セトウチさんは猫のことなどほとんど触れないで、最後の10行に死んだ猫と自分が死ぬと会えるのか知ら? とたったそれだけで、大半が猫と無関係の如何に自分が仕事が好きかという話で誌面は埋められています。まあ企画を無視して、小説の話ばかりで、この辺は猫の身勝手さそっくりで、自らが猫であると証明されているようで、まあ、こういうやり方もありか、と読者は納得させられると思います。
でも今回はあえて僕も猫離れ話をしたいと思いますが、僕はセトウチさんみたいに仕事がそんなに好きじゃないので、よほど気が向かないと絵は描きません。セトウチさんは「自分の嫌いな言葉や文章」は書かないとおっしゃっています。僕はその反対で、嫌悪するモチーフをわざわざ選んで描くこともあります。これは嫌なものに汚染されないために、描くという吐き出す行為を通して好き嫌いを失(な)くしてニュートラルにするためです。例えば土着的図像がそうです。土着は大嫌いです。三島さんは「君は土着を描くことで土着を拒否している」といいましたが、その通りです。嫌なものを描くことでその嫌なものを乗り越えてしまいたいのです。

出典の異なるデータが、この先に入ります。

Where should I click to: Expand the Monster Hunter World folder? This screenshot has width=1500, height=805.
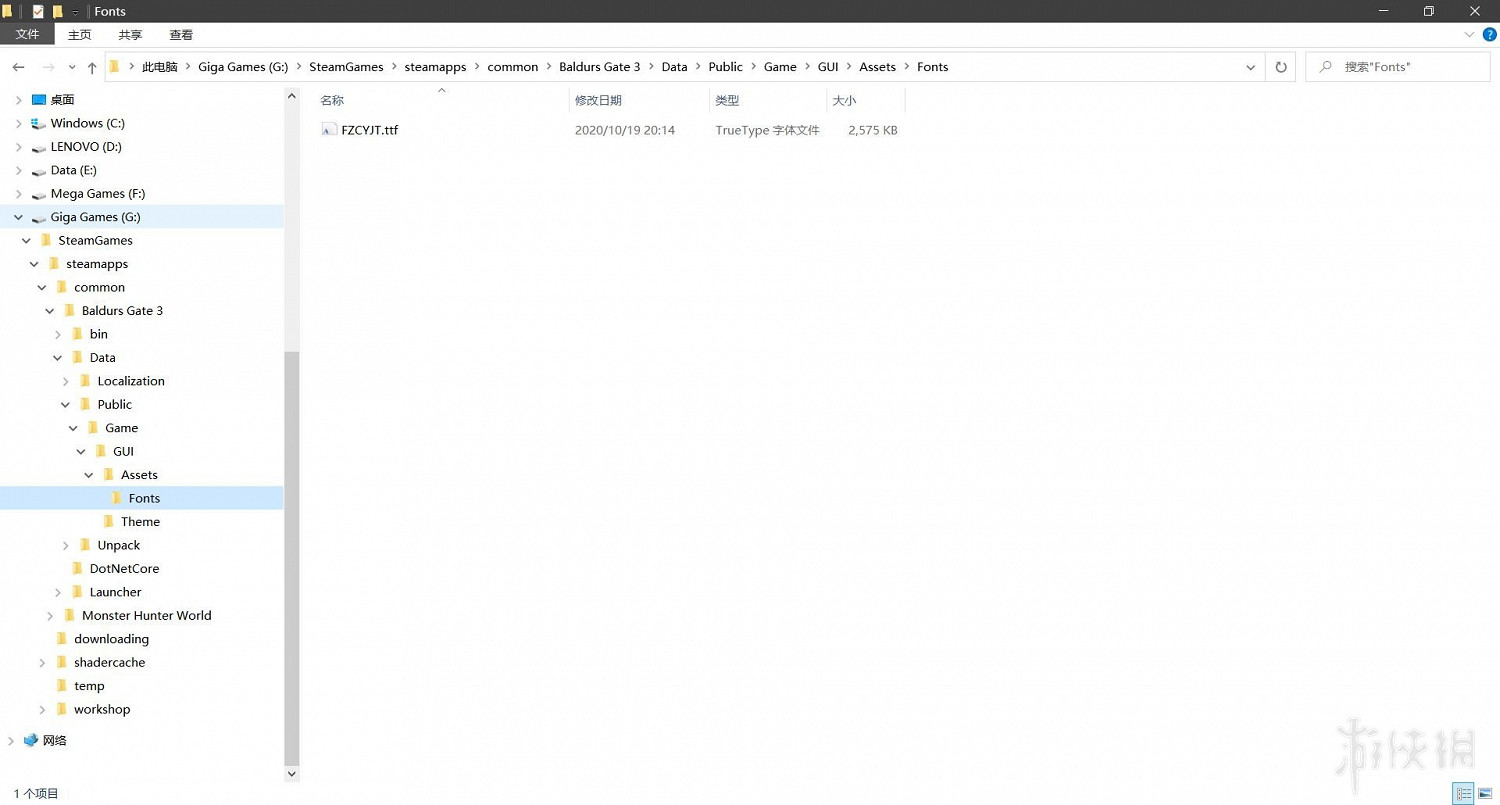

また、あんまり仕事をしたくないのは、老齢になって、好奇心を持ったり、努力したり、意欲を持つと妙な我欲を向上させてしまうからです。できれば無為の状態でいることが一番有益だと思うからです。このへんは猫に似ているでしょう。何もしないことは逆にしないことをすることです。このことは死の準備練習でもあります。理想的な死の状態は何もしないことです。老齢期というのはその準備期間です。死の状態で一番いいのは老子的無為な生き方ではないでしょうか。